Records shown:

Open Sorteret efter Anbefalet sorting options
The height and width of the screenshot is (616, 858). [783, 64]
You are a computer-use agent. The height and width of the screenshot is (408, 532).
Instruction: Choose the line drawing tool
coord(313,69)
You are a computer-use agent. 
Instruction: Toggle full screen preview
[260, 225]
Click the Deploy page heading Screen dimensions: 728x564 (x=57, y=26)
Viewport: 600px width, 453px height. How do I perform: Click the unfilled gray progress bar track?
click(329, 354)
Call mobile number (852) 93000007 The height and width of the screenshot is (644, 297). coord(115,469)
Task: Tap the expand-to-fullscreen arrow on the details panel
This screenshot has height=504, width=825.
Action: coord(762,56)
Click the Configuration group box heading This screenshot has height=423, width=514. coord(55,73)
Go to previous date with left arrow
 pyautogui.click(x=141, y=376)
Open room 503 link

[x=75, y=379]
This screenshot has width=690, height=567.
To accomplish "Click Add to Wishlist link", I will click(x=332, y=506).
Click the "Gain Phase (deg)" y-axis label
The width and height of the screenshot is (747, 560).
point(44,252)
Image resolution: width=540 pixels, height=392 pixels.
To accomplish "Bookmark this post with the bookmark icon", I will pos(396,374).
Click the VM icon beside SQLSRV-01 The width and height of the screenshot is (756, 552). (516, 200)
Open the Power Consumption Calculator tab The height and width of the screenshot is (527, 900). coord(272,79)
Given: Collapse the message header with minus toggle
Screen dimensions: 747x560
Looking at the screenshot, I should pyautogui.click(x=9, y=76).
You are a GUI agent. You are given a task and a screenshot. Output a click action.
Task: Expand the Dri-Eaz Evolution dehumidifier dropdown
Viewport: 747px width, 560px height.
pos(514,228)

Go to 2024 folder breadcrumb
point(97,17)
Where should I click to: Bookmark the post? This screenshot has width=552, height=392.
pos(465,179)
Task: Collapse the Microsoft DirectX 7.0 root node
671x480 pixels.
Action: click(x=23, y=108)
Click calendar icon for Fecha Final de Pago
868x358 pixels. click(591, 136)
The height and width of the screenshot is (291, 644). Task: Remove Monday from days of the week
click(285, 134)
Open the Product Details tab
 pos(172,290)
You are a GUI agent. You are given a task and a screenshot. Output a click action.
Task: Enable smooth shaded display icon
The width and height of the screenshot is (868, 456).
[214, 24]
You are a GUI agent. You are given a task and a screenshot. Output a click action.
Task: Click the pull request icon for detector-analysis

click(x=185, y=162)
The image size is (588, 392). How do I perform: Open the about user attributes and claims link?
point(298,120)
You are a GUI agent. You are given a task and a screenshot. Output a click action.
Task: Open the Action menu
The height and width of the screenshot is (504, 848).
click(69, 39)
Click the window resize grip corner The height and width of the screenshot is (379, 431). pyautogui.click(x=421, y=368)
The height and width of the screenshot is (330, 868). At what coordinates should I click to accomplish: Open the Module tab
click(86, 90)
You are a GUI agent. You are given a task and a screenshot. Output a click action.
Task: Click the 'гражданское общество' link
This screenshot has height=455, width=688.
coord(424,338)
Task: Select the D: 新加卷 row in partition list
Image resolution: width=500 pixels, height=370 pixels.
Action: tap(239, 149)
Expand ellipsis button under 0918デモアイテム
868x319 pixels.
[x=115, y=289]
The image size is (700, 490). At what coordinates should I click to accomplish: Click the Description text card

Task objective: What you return should match every line above exactly.

Task output:
Open Sorteret efter Anbefalet sorting options
The height and width of the screenshot is (616, 858). [783, 64]
You are a computer-use agent. The height and width of the screenshot is (408, 532).
Instruction: Choose the line drawing tool
coord(313,69)
You are a computer-use agent. 
Instruction: Toggle full screen preview
[260, 225]
Click the Deploy page heading Screen dimensions: 728x564 (x=57, y=26)
Viewport: 600px width, 453px height. How do I perform: Click the unfilled gray progress bar track?
click(329, 354)
Call mobile number (852) 93000007 The height and width of the screenshot is (644, 297). coord(115,469)
Task: Tap the expand-to-fullscreen arrow on the details panel
This screenshot has height=504, width=825.
Action: coord(762,56)
Click the Configuration group box heading This screenshot has height=423, width=514. coord(55,73)
Go to previous date with left arrow
 pyautogui.click(x=141, y=376)
Open room 503 link

[x=75, y=379]
This screenshot has width=690, height=567.
To accomplish "Click Add to Wishlist link", I will click(x=332, y=506).
Click the "Gain Phase (deg)" y-axis label
The width and height of the screenshot is (747, 560).
point(44,252)
Image resolution: width=540 pixels, height=392 pixels.
To accomplish "Bookmark this post with the bookmark icon", I will pos(396,374).
Click the VM icon beside SQLSRV-01 The width and height of the screenshot is (756, 552). (516, 200)
Open the Power Consumption Calculator tab The height and width of the screenshot is (527, 900). coord(272,79)
Given: Collapse the message header with minus toggle
Screen dimensions: 747x560
Looking at the screenshot, I should pyautogui.click(x=9, y=76).
You are a GUI agent. You are given a task and a screenshot. Output a click action.
Task: Expand the Dri-Eaz Evolution dehumidifier dropdown
Viewport: 747px width, 560px height.
pos(514,228)

Go to 2024 folder breadcrumb
point(97,17)
Where should I click to: Bookmark the post? This screenshot has width=552, height=392.
pos(465,179)
Task: Collapse the Microsoft DirectX 7.0 root node
671x480 pixels.
Action: click(x=23, y=108)
Click calendar icon for Fecha Final de Pago
868x358 pixels. click(591, 136)
The height and width of the screenshot is (291, 644). Task: Remove Monday from days of the week
click(285, 134)
Open the Product Details tab
 pos(172,290)
You are a GUI agent. You are given a task and a screenshot. Output a click action.
Task: Enable smooth shaded display icon
The width and height of the screenshot is (868, 456).
[214, 24]
You are a GUI agent. You are given a task and a screenshot. Output a click action.
Task: Click the pull request icon for detector-analysis

click(x=185, y=162)
The image size is (588, 392). How do I perform: Open the about user attributes and claims link?
point(298,120)
You are a GUI agent. You are given a task and a screenshot. Output a click action.
Task: Open the Action menu
The height and width of the screenshot is (504, 848).
click(69, 39)
Click the window resize grip corner The height and width of the screenshot is (379, 431). pyautogui.click(x=421, y=368)
The height and width of the screenshot is (330, 868). At what coordinates should I click to accomplish: Open the Module tab
click(86, 90)
You are a GUI agent. You are given a task and a screenshot. Output a click action.
Task: Click the 'гражданское общество' link
This screenshot has height=455, width=688.
coord(424,338)
Task: Select the D: 新加卷 row in partition list
Image resolution: width=500 pixels, height=370 pixels.
Action: tap(239, 149)
Expand ellipsis button under 0918デモアイテム
868x319 pixels.
[x=115, y=289]
The image size is (700, 490). At what coordinates should I click to accomplish: Click the Description text card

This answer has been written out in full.